Instructions to follow —
Lay out the lines of the material as a Markdown table with two columns, Row for the row number and Line for the text of each line, leaving out blank lines. Omit the pictures.

[Pointing records for text and elements]
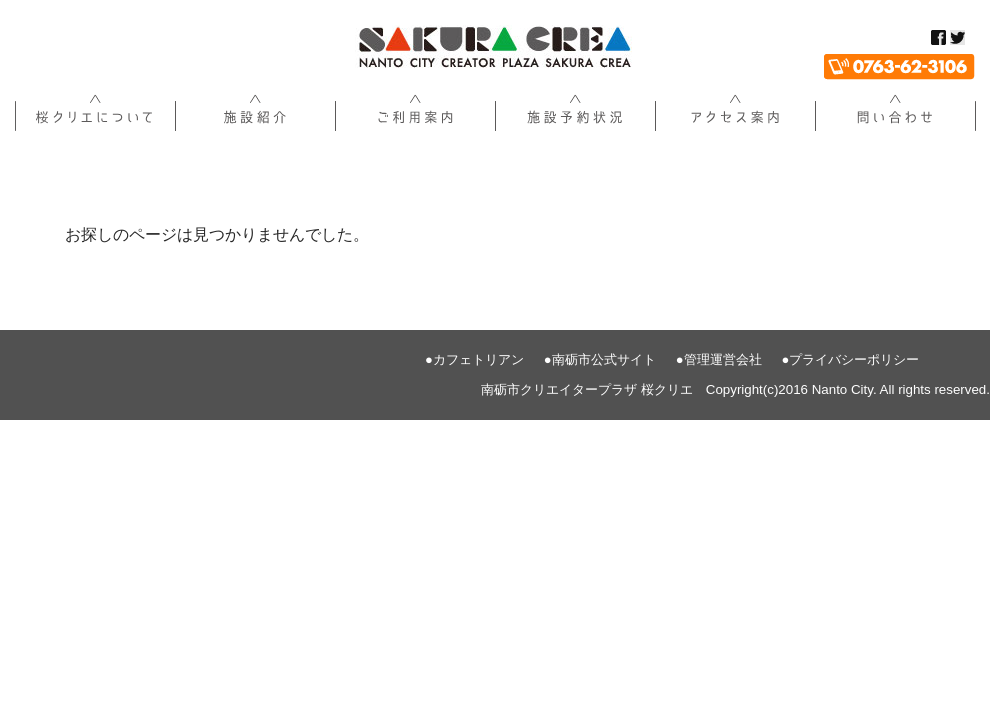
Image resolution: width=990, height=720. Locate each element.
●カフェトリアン (474, 359)
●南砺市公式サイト (600, 359)
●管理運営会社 (719, 359)
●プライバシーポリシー (851, 359)
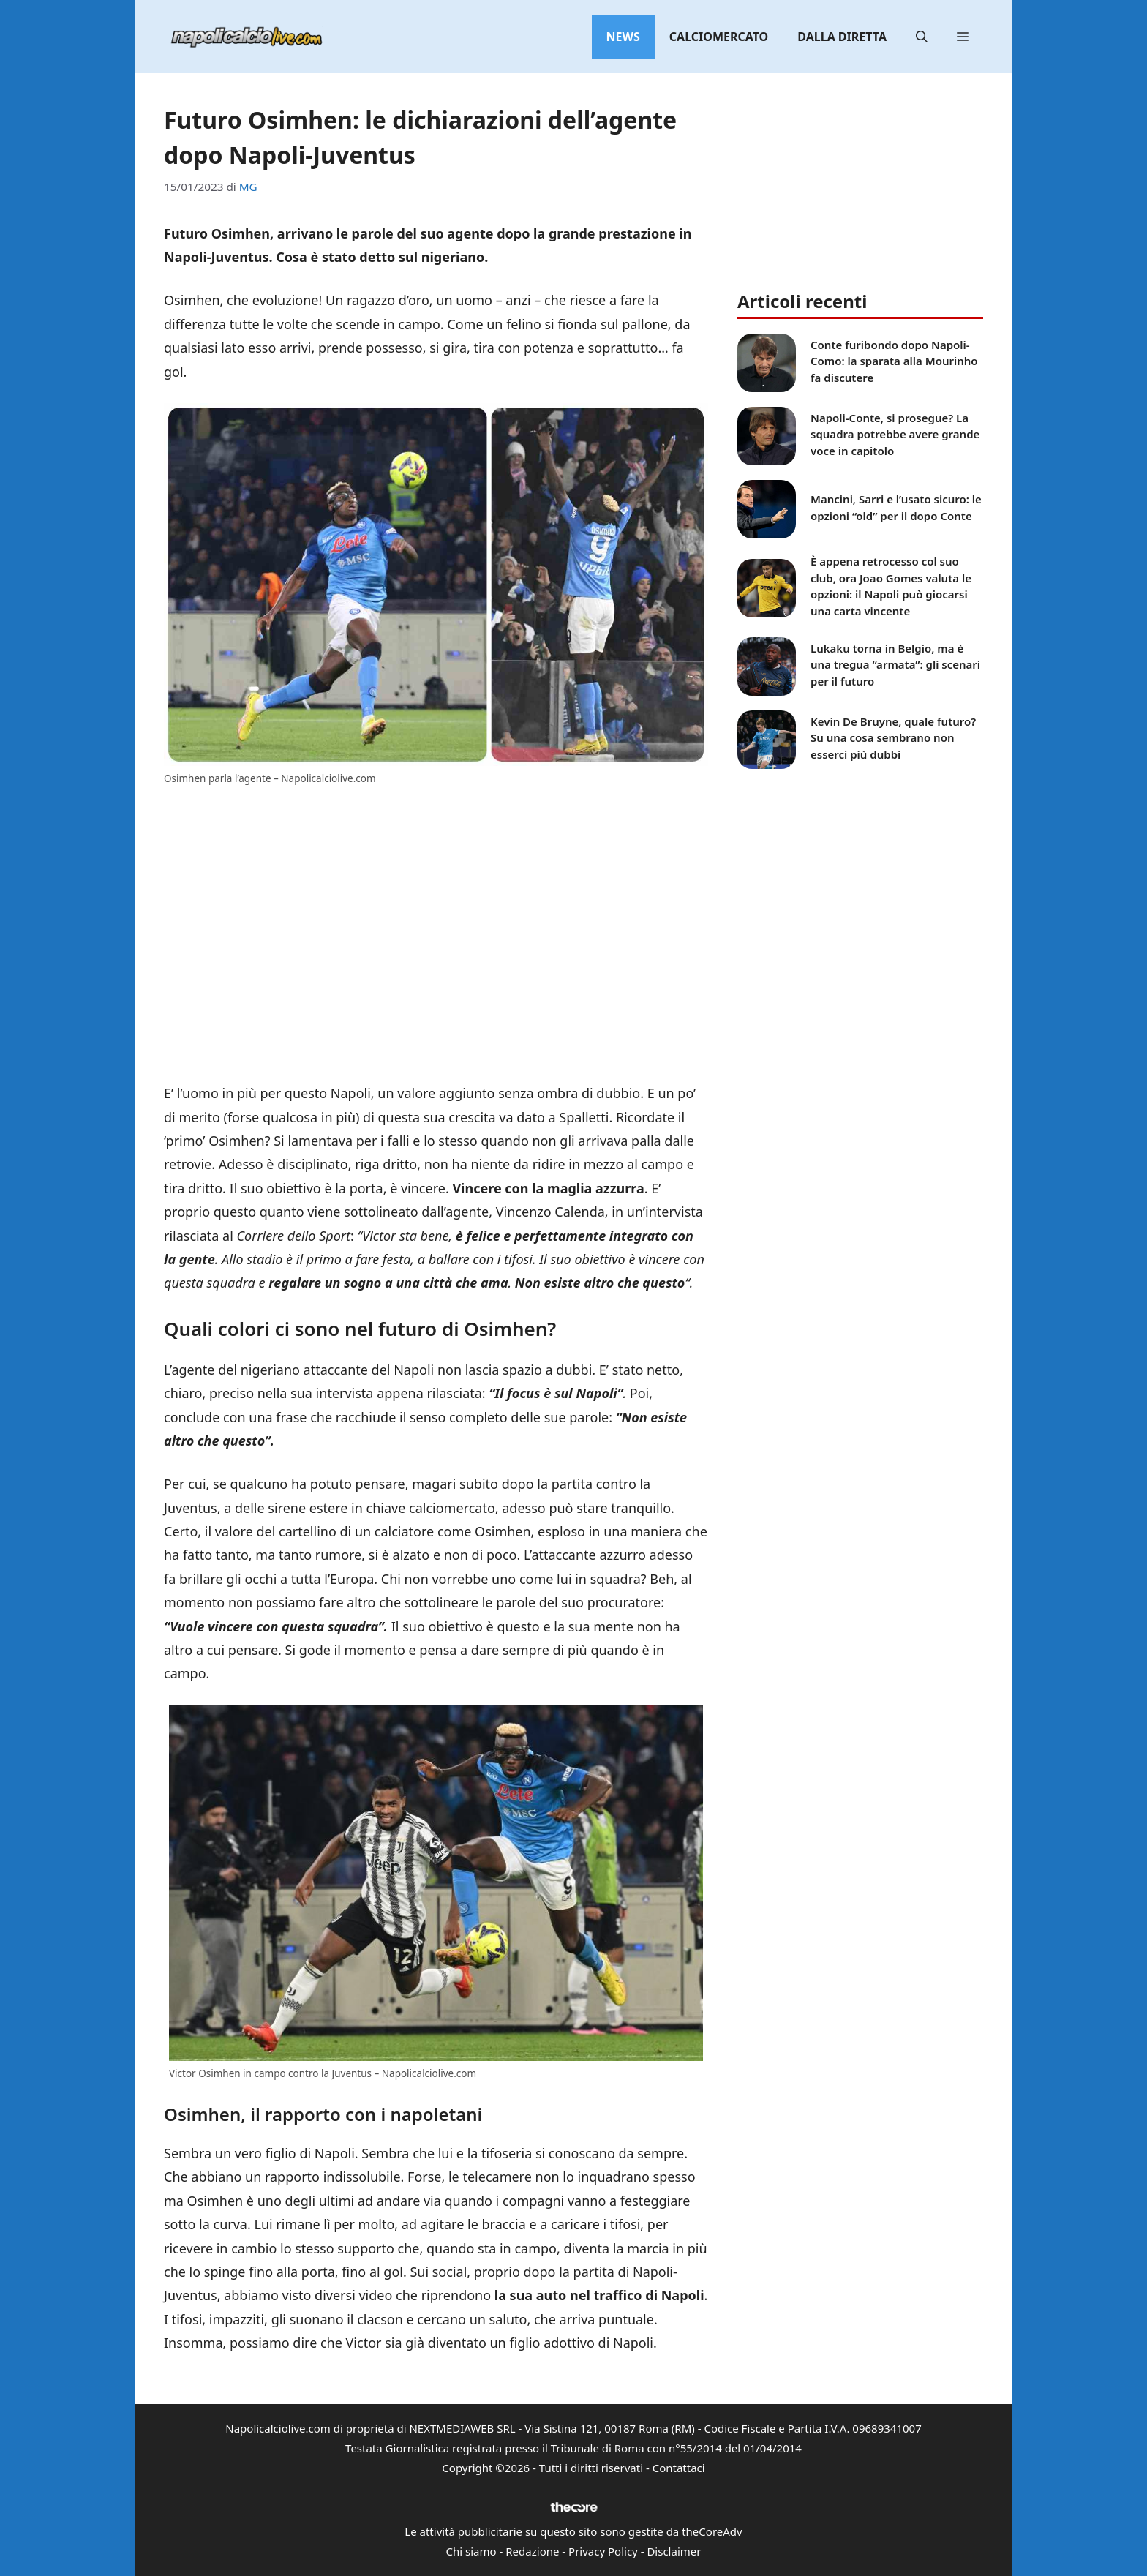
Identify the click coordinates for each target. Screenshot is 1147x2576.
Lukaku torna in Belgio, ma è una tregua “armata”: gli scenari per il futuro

Reply —
| Row | Line |
|---|---|
| 1 | Image resolution: width=990, height=720. Locate each element. |
| 2 | ●カフェトリアン (474, 359) |
| 3 | ●南砺市公式サイト (600, 359) |
| 4 | ●管理運営会社 (719, 359) |
| 5 | ●プライバシーポリシー (851, 359) |
| 6 | Identify the click coordinates for each target. Screenshot is 1147x2576. |
| 7 | Lukaku torna in Belgio, ma è una tregua “armata”: gli scenari per il futuro |